Internet will dissect the arrest. Monarchy will issue statements. Comment sections will turn into courtrooms. But beneath all of that noise is a quieter question: What happens when systems built to protect power are forced to protect truth instead? #Edition35 is about that.

Inside this edition:
⚖️ When Power Faces the Law
📚 What she’s reading, watching, cooking
📰 5 headlines worth her time
Her Spotlight
🤍 Note to Her

You deserve spaces where your emotional reality is respected.

⚖️  When the Palace Meets the Police

Andrew Mountbatten-Windsor, formerly the Duke of York, was taken into custody on suspicion of misconduct in public office following allegations related to information shared with Jeffrey Epstein. He was later released under investigation. The King has expressed “full and wholehearted support” for the legal process. And now, the institution faces a familiar reckoning: Not just what happened — but who knew. And when. And why nothing stopped it sooner.

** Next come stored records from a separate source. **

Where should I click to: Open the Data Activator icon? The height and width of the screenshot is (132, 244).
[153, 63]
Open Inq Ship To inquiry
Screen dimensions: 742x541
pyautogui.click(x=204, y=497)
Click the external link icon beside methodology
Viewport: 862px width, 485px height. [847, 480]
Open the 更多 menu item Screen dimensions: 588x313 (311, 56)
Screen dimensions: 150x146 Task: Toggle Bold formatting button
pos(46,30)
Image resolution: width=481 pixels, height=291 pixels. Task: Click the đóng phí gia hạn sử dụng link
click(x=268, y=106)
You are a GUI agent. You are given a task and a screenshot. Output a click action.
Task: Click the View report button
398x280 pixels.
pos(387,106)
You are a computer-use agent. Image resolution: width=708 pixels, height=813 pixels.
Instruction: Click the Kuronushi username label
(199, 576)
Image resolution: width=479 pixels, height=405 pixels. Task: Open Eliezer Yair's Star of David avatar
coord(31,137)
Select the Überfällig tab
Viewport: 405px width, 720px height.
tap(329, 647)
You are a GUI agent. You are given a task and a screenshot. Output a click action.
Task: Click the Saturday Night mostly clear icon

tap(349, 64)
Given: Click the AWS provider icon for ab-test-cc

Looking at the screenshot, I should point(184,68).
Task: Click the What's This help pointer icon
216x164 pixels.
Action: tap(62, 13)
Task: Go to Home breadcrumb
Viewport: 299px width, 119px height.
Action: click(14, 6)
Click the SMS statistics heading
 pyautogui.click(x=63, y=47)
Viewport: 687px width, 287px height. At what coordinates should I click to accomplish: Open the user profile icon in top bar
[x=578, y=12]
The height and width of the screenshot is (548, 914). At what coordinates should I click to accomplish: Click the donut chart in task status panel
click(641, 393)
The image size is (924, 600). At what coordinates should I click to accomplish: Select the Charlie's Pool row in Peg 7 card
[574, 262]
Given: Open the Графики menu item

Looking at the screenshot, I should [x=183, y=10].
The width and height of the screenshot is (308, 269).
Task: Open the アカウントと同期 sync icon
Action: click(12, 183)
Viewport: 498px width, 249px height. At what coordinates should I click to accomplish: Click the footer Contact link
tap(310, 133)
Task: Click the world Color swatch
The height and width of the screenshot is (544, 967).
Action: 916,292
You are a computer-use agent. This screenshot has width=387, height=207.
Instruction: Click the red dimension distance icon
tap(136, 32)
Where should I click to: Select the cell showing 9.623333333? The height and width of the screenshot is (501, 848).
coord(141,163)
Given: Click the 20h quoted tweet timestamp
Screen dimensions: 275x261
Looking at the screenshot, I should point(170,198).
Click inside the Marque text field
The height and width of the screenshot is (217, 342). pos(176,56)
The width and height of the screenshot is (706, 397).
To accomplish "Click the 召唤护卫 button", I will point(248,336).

When stories of abuse surface, the story is never contained to one person. It radiates outward. To advisors. To gatekeepers. To family members. To the culture of silence that allows proximity to power to override accountability.

The Real Issue Isn’t Scandal. It’s Systems. When powerful men are implicated in abuse networks, the question women ask is different from the one institutions ask.

Institutions ask:
How do we manage this?

Women ask:
How was this allowed?

This difference matters. Because abuse rarely survives on secrecy alone. It survives on protection. On social shielding. On reputation management. On “benefit of the doubt.” And while legal processes must run their course, we are allowed to examine the pattern. Power protects power. Until it can’t.

A Necessary Pause…
If you’re feeling unsettled reading this, that makes sense. Stories involving Epstein and the broader web of exploitation tied to his name — have never just been about politics or royalty.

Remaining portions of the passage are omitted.